俺は嗅覚を頼りに、騎士団の裏庭へと走った。
裏庭に三人におう。
一人は消毒液のにおいが強いから、医療関係か。
一人はあのあいつ(スパーキー)として、もう一人は、なにやら香水臭い。
人にぶつからないように、四足歩行になりたいのを押さえながら、急いで。
またあいつが不祥事を起こしたんなら、いつも通り処理をしなくては。
俺が駆けつけた時には、倒れている男の傷が、かなりざっくりいって…
いや、それより誰だ、こいつは。 剣術担当だが見たことが無い。
香水臭さや、近くにある臭い畳まれた服からすると、上流階級のぼんぼんだろうか。
いい剣を持っている様だが、使いこなせるのか?
全身の感じからすると、こんな大きな剣は使いこなせそうにないが。
傷は広く深く、もう一人の「彼女」が応急処置をしていた様子。
しかし、簡易的な処置でなんとか出来るほど、浅い傷じゃない。
俺はすぐに生まれ持ったヒーリング能力で、その傷を治す。
「騎士団員に腕試しでも頼んだのか。」
驚きの返答だった。
落第点スレスレの年下騎士なら、何とかなるだろうと思っていたという意味の。
その後目の前の見習い騎士を睨みつける。
「上の立場の者と知りながら、本気で斬りかかった事を処罰させる!指導者はどこの誰だ!」
そんな姿勢を見せつけてきたので、俺も前に出る。
「たとえ今までが落第スレスレでも、今本格的に鍛えているのは俺だ。
見たところ上流階級のようだが、もし何か訴えを起こすなら、自由にすれば良いさ。」
「今鍛えているのは、『国から直々に修練を頼まれている俺』だ。
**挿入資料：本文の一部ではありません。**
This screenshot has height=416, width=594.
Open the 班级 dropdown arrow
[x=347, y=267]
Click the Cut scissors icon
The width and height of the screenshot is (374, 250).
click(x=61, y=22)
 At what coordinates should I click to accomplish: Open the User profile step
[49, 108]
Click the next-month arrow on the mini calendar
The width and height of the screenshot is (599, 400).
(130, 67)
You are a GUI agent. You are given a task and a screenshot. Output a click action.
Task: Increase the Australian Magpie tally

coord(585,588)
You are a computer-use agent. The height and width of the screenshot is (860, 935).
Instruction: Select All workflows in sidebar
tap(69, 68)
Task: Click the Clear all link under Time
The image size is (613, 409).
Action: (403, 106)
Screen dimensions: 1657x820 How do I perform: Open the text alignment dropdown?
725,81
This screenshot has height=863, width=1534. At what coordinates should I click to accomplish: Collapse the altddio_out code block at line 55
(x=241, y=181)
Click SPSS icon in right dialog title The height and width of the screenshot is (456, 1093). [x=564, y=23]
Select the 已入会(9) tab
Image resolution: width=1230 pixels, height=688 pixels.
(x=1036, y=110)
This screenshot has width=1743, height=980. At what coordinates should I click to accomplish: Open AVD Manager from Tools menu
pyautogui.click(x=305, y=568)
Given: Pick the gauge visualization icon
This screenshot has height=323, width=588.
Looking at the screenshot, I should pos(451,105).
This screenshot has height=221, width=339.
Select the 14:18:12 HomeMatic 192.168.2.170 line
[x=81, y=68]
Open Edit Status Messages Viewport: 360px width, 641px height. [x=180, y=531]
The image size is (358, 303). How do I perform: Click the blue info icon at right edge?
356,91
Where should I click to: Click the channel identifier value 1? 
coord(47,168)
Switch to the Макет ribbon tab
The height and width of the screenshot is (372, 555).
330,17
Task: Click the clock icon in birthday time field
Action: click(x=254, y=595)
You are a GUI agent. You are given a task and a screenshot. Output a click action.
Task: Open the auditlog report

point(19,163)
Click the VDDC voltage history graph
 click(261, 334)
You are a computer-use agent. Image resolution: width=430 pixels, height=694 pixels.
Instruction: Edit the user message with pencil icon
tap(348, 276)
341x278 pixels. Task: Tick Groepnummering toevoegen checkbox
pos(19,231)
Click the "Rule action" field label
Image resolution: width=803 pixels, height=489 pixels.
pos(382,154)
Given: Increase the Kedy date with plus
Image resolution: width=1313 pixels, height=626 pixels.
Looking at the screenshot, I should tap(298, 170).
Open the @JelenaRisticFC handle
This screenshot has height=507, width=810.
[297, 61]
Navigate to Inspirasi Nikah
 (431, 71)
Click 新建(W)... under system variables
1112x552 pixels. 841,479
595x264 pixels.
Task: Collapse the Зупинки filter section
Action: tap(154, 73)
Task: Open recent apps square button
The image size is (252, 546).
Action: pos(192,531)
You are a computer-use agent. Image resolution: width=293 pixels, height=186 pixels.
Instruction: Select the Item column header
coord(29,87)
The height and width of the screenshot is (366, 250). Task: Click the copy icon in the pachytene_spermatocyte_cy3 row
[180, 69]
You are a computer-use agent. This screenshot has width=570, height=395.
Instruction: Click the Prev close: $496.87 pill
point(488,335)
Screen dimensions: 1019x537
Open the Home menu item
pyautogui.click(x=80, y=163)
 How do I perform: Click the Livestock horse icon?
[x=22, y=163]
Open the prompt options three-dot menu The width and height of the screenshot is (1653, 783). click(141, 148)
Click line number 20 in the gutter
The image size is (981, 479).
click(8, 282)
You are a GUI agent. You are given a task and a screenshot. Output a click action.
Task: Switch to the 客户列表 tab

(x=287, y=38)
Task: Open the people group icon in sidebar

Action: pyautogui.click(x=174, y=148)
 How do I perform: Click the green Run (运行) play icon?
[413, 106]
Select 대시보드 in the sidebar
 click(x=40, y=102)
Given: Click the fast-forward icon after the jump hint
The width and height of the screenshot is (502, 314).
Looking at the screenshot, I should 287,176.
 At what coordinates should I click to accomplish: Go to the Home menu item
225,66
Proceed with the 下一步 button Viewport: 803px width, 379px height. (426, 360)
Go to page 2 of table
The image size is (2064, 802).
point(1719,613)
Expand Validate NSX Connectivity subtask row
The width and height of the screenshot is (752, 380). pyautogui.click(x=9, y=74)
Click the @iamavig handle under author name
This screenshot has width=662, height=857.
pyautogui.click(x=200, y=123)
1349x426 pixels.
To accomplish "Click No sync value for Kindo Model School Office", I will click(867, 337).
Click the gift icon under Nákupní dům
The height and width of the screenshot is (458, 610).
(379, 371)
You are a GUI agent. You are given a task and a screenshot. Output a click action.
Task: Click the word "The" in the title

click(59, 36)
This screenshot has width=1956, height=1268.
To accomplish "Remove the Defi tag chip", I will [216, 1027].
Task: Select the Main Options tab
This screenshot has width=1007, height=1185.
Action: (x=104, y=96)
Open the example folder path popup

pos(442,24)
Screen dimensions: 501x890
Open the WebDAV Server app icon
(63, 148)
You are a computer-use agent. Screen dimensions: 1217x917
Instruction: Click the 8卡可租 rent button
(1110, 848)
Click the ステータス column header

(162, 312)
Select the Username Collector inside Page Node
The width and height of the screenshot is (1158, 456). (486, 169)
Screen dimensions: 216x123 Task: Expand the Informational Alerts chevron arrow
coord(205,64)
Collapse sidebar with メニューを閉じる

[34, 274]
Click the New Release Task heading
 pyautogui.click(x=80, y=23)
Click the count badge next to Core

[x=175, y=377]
今年から講師は、国の意向で選ばれるようになったと聞いていないのか?」
相手の顔色が少し変わったように見えたので、一気に畳み掛ける。
「階級を利用し俺の監督不行き届きを指摘しても、
『国が呼んだ講師の生徒をみくびった』という事実はひっくり返らない。
それを己の恥として退くか、国の選定判断に泥を塗るか、自由に選べ。」
まだ俺と同じくらいの年頃の、若いやつだ。
しかもぬるく育った、頭の悪そうな上流階級。
適当に脅しとけば何とかなるだろう。
実際男は、不満げそうな顔も見せず慌ててその場を立ち去った。
「さて。」
目の前の見習い騎士は、うつむいている。
「始末書とは言わないし、会議室にも送らないが、一つ強制する。」
「なんでしょうか。」と、銀髪の見習い騎士は呟く。
「…前々から思っていたが、お前は俺が推奨するクレイモアを使うべきではない。」
「が、落第を免れる素質が一つだけある。」
「今からこの件を理由に毎日補習をつけるが、それは『グラディウスの使い方』だ。」
見習い騎士は驚きの表情で顔を上げた、そして
「はい!」 と、笑顔で返事をした。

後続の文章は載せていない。